Records
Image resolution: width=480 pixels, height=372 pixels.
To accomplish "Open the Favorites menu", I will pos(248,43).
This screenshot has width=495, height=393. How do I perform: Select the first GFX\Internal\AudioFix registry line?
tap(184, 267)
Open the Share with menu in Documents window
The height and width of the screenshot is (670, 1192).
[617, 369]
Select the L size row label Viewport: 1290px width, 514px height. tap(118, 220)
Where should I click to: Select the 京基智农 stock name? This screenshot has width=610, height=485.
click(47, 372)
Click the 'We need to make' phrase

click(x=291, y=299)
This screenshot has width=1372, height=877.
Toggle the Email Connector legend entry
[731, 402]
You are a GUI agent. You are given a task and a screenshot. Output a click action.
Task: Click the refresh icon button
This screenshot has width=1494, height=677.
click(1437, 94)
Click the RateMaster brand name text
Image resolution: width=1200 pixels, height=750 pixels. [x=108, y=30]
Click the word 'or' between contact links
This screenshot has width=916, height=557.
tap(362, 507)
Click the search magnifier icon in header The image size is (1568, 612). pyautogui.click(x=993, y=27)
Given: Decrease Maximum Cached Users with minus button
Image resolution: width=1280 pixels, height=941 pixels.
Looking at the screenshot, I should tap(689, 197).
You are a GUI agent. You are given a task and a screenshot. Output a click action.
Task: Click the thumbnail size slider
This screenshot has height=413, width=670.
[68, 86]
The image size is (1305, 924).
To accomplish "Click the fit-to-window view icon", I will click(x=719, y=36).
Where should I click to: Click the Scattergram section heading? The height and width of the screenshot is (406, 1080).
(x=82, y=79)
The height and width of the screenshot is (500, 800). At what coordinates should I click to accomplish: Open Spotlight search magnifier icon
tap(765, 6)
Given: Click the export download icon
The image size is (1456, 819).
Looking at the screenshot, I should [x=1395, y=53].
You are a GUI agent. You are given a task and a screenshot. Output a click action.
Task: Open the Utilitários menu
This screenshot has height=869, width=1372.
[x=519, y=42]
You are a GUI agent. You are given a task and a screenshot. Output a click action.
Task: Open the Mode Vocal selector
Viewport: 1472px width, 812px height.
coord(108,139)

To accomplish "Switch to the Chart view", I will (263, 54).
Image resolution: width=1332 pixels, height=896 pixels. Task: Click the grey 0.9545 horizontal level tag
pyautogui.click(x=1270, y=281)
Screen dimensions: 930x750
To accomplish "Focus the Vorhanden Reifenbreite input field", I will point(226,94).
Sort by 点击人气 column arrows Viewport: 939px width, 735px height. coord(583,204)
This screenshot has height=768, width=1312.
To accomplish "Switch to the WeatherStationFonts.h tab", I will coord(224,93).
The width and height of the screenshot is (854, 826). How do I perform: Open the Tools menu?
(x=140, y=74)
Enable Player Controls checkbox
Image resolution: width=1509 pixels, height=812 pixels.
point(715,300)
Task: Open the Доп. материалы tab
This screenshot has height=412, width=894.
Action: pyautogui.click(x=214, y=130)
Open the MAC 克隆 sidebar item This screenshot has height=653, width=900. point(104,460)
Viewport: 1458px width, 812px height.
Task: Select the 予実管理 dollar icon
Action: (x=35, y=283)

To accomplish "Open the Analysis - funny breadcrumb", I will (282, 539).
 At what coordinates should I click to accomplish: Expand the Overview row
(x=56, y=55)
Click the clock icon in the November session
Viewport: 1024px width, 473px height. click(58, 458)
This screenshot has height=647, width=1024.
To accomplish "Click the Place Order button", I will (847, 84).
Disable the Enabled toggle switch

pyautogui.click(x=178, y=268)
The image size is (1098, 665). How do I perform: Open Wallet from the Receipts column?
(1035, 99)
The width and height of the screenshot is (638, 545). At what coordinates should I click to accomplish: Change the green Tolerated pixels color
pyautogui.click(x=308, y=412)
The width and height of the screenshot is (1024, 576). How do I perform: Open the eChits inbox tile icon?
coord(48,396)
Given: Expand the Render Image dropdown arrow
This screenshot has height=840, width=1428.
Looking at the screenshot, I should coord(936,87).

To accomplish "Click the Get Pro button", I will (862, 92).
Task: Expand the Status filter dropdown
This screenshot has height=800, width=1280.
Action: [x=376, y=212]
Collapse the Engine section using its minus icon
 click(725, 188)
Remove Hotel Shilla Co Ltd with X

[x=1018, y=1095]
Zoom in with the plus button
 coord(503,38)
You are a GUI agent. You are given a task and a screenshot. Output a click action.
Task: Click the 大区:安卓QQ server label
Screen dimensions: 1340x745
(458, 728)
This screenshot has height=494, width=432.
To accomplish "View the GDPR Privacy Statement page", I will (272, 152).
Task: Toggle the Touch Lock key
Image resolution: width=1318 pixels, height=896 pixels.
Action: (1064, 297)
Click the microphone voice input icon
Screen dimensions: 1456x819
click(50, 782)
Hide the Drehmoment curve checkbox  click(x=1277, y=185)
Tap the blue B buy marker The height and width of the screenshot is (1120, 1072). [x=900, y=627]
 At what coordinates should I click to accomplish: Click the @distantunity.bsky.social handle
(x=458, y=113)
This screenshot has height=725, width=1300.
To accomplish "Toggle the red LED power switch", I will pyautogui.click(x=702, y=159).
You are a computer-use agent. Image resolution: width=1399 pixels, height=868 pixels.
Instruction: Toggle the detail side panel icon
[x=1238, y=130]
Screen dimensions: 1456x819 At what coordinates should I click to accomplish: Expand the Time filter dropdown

• **Objective**:
Output every line of the records above as a Markdown table with the columns Nr and Line, skipping blank lines. Put the row number under Nr and the line itself under Line.

• **Right answer**:
| Nr | Line |
|---|---|
| 1 | Image resolution: width=480 pixels, height=372 pixels. |
| 2 | To accomplish "Open the Favorites menu", I will pos(248,43). |
| 3 | This screenshot has width=495, height=393. How do I perform: Select the first GFX\Internal\AudioFix registry line? |
| 4 | tap(184, 267) |
| 5 | Open the Share with menu in Documents window |
| 6 | The height and width of the screenshot is (670, 1192). |
| 7 | [617, 369] |
| 8 | Select the L size row label Viewport: 1290px width, 514px height. tap(118, 220) |
| 9 | Where should I click to: Select the 京基智农 stock name? This screenshot has width=610, height=485. |
| 10 | click(47, 372) |
| 11 | Click the 'We need to make' phrase |
| 12 | click(x=291, y=299) |
| 13 | This screenshot has width=1372, height=877. |
| 14 | Toggle the Email Connector legend entry |
| 15 | [731, 402] |
| 16 | You are a GUI agent. You are given a task and a screenshot. Output a click action. |
| 17 | Task: Click the refresh icon button |
| 18 | This screenshot has width=1494, height=677. |
| 19 | click(1437, 94) |
| 20 | Click the RateMaster brand name text |
| 21 | Image resolution: width=1200 pixels, height=750 pixels. [x=108, y=30] |
| 22 | Click the word 'or' between contact links |
| 23 | This screenshot has width=916, height=557. |
| 24 | tap(362, 507) |
| 25 | Click the search magnifier icon in header The image size is (1568, 612). pyautogui.click(x=993, y=27) |
| 26 | Given: Decrease Maximum Cached Users with minus button |
| 27 | Image resolution: width=1280 pixels, height=941 pixels. |
| 28 | Looking at the screenshot, I should tap(689, 197). |
| 29 | You are a GUI agent. You are given a task and a screenshot. Output a click action. |
| 30 | Task: Click the thumbnail size slider |
| 31 | This screenshot has height=413, width=670. |
| 32 | [68, 86] |
| 33 | The image size is (1305, 924). |
| 34 | To accomplish "Click the fit-to-window view icon", I will click(x=719, y=36). |
| 35 | Where should I click to: Click the Scattergram section heading? The height and width of the screenshot is (406, 1080). |
| 36 | (x=82, y=79) |
| 37 | The height and width of the screenshot is (500, 800). At what coordinates should I click to accomplish: Open Spotlight search magnifier icon |
| 38 | tap(765, 6) |
| 39 | Given: Click the export download icon |
| 40 | The image size is (1456, 819). |
| 41 | Looking at the screenshot, I should [x=1395, y=53]. |
| 42 | You are a GUI agent. You are given a task and a screenshot. Output a click action. |
| 43 | Task: Open the Utilitários menu |
| 44 | This screenshot has height=869, width=1372. |
| 45 | [x=519, y=42] |
| 46 | You are a GUI agent. You are given a task and a screenshot. Output a click action. |
| 47 | Task: Open the Mode Vocal selector |
| 48 | Viewport: 1472px width, 812px height. |
| 49 | coord(108,139) |
| 50 | To accomplish "Switch to the Chart view", I will (263, 54). |
| 51 | Image resolution: width=1332 pixels, height=896 pixels. Task: Click the grey 0.9545 horizontal level tag |
| 52 | pyautogui.click(x=1270, y=281) |
| 53 | Screen dimensions: 930x750 |
| 54 | To accomplish "Focus the Vorhanden Reifenbreite input field", I will point(226,94). |
| 55 | Sort by 点击人气 column arrows Viewport: 939px width, 735px height. coord(583,204) |
| 56 | This screenshot has height=768, width=1312. |
| 57 | To accomplish "Switch to the WeatherStationFonts.h tab", I will coord(224,93). |
| 58 | The width and height of the screenshot is (854, 826). How do I perform: Open the Tools menu? |
| 59 | (x=140, y=74) |
| 60 | Enable Player Controls checkbox |
| 61 | Image resolution: width=1509 pixels, height=812 pixels. |
| 62 | point(715,300) |
| 63 | Task: Open the Доп. материалы tab |
| 64 | This screenshot has height=412, width=894. |
| 65 | Action: pyautogui.click(x=214, y=130) |
| 66 | Open the MAC 克隆 sidebar item This screenshot has height=653, width=900. point(104,460) |
| 67 | Viewport: 1458px width, 812px height. |
| 68 | Task: Select the 予実管理 dollar icon |
| 69 | Action: (x=35, y=283) |
| 70 | To accomplish "Open the Analysis - funny breadcrumb", I will (282, 539). |
| 71 |  At what coordinates should I click to accomplish: Expand the Overview row |
| 72 | (x=56, y=55) |
| 73 | Click the clock icon in the November session |
| 74 | Viewport: 1024px width, 473px height. click(58, 458) |
| 75 | This screenshot has height=647, width=1024. |
| 76 | To accomplish "Click the Place Order button", I will (847, 84). |
| 77 | Disable the Enabled toggle switch |
| 78 | pyautogui.click(x=178, y=268) |
| 79 | The image size is (1098, 665). How do I perform: Open Wallet from the Receipts column? |
| 80 | (1035, 99) |
| 81 | The width and height of the screenshot is (638, 545). At what coordinates should I click to accomplish: Change the green Tolerated pixels color |
| 82 | pyautogui.click(x=308, y=412) |
| 83 | The width and height of the screenshot is (1024, 576). How do I perform: Open the eChits inbox tile icon? |
| 84 | coord(48,396) |
| 85 | Given: Expand the Render Image dropdown arrow |
| 86 | This screenshot has height=840, width=1428. |
| 87 | Looking at the screenshot, I should coord(936,87). |
| 88 | To accomplish "Click the Get Pro button", I will (862, 92). |
| 89 | Task: Expand the Status filter dropdown |
| 90 | This screenshot has height=800, width=1280. |
| 91 | Action: [x=376, y=212] |
| 92 | Collapse the Engine section using its minus icon |
| 93 |  click(725, 188) |
| 94 | Remove Hotel Shilla Co Ltd with X |
| 95 | [x=1018, y=1095] |
| 96 | Zoom in with the plus button |
| 97 |  coord(503,38) |
| 98 | You are a GUI agent. You are given a task and a screenshot. Output a click action. |
| 99 | Task: Click the 大区:安卓QQ server label |
| 100 | Screen dimensions: 1340x745 |
| 101 | (458, 728) |
| 102 | This screenshot has height=494, width=432. |
| 103 | To accomplish "View the GDPR Privacy Statement page", I will (272, 152). |
| 104 | Task: Toggle the Touch Lock key |
| 105 | Image resolution: width=1318 pixels, height=896 pixels. |
| 106 | Action: (1064, 297) |
| 107 | Click the microphone voice input icon |
| 108 | Screen dimensions: 1456x819 |
| 109 | click(50, 782) |
| 110 | Hide the Drehmoment curve checkbox  click(x=1277, y=185) |
| 111 | Tap the blue B buy marker The height and width of the screenshot is (1120, 1072). [x=900, y=627] |
| 112 |  At what coordinates should I click to accomplish: Click the @distantunity.bsky.social handle |
| 113 | (x=458, y=113) |
| 114 | This screenshot has height=725, width=1300. |
| 115 | To accomplish "Toggle the red LED power switch", I will pyautogui.click(x=702, y=159). |
| 116 | You are a computer-use agent. Image resolution: width=1399 pixels, height=868 pixels. |
| 117 | Instruction: Toggle the detail side panel icon |
| 118 | [x=1238, y=130] |
| 119 | Screen dimensions: 1456x819 At what coordinates should I click to accomplish: Expand the Time filter dropdown |